> _How to complete this task_: Every line from the one bearing "Viewport: 397px width, 413px height." through the last line of the records below is to be output exactly, and no other line; leave out the pictures.
===============
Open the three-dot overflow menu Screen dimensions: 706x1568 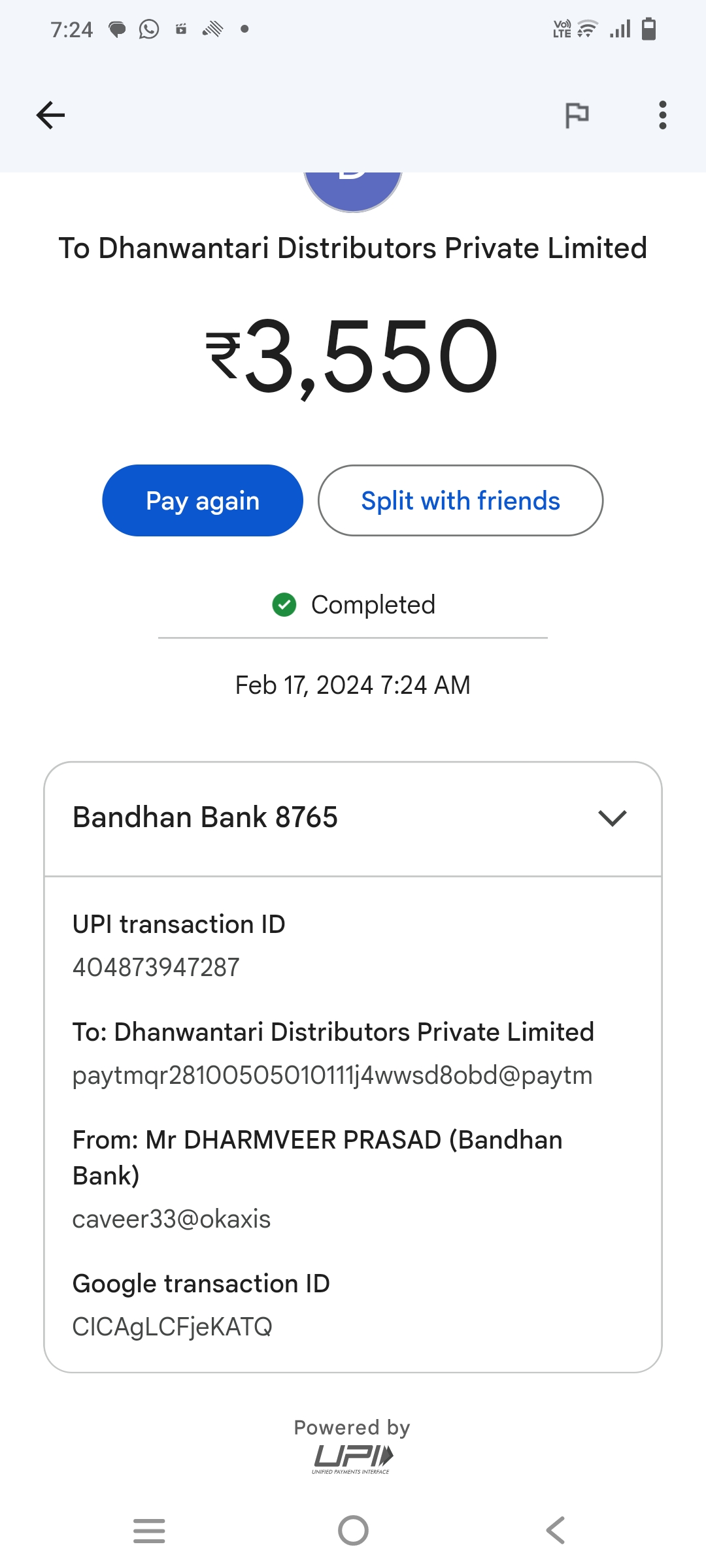coord(663,116)
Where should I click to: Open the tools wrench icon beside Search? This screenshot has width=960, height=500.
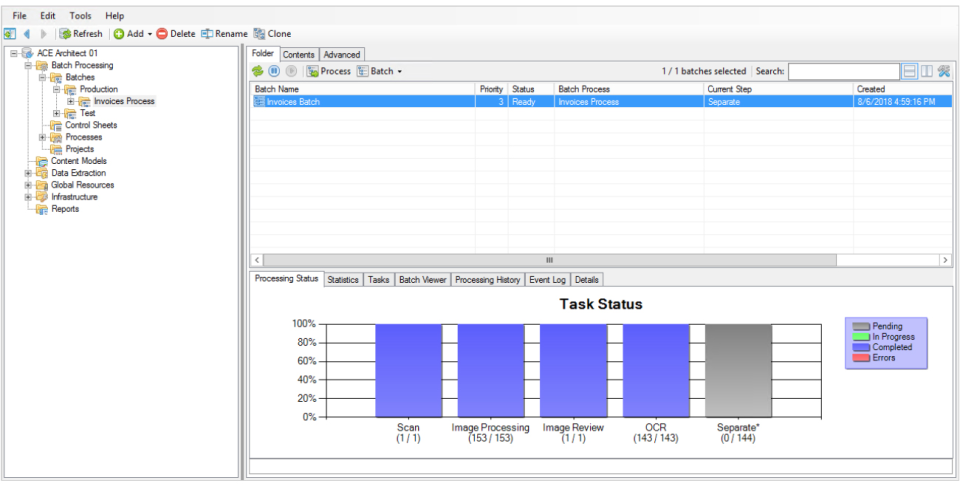943,71
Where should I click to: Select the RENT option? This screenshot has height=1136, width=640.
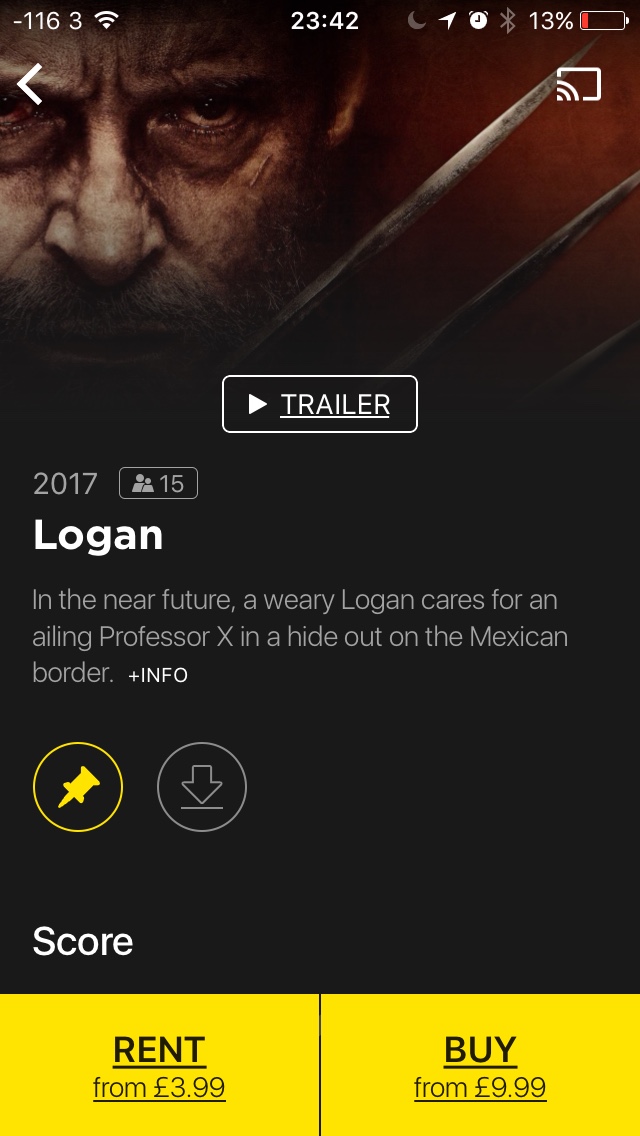pyautogui.click(x=159, y=1050)
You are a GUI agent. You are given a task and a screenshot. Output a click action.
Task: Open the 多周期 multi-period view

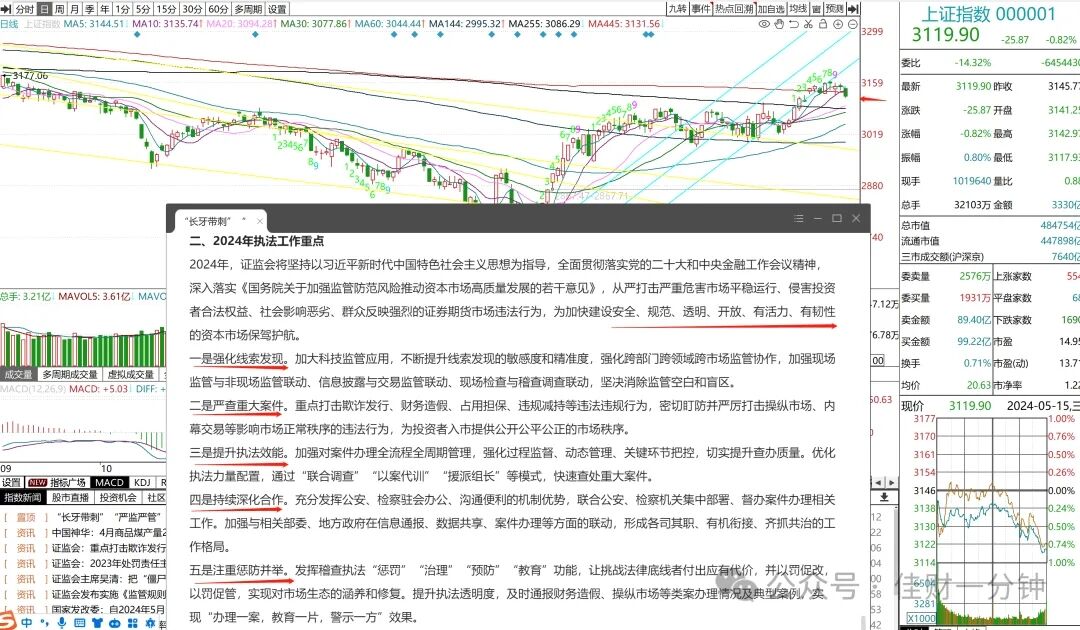tap(248, 9)
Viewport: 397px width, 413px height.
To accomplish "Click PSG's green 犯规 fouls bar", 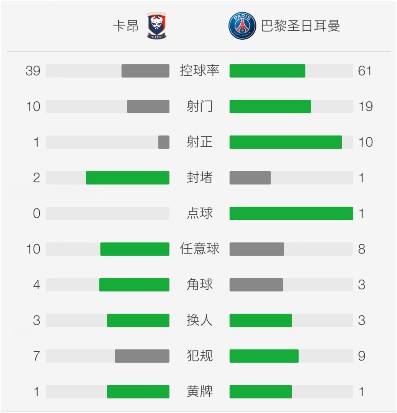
===============
> _Exercise output_:
Viewport: 397px width, 413px height.
To accomplish "Click PSG's green 犯规 fouls bar", 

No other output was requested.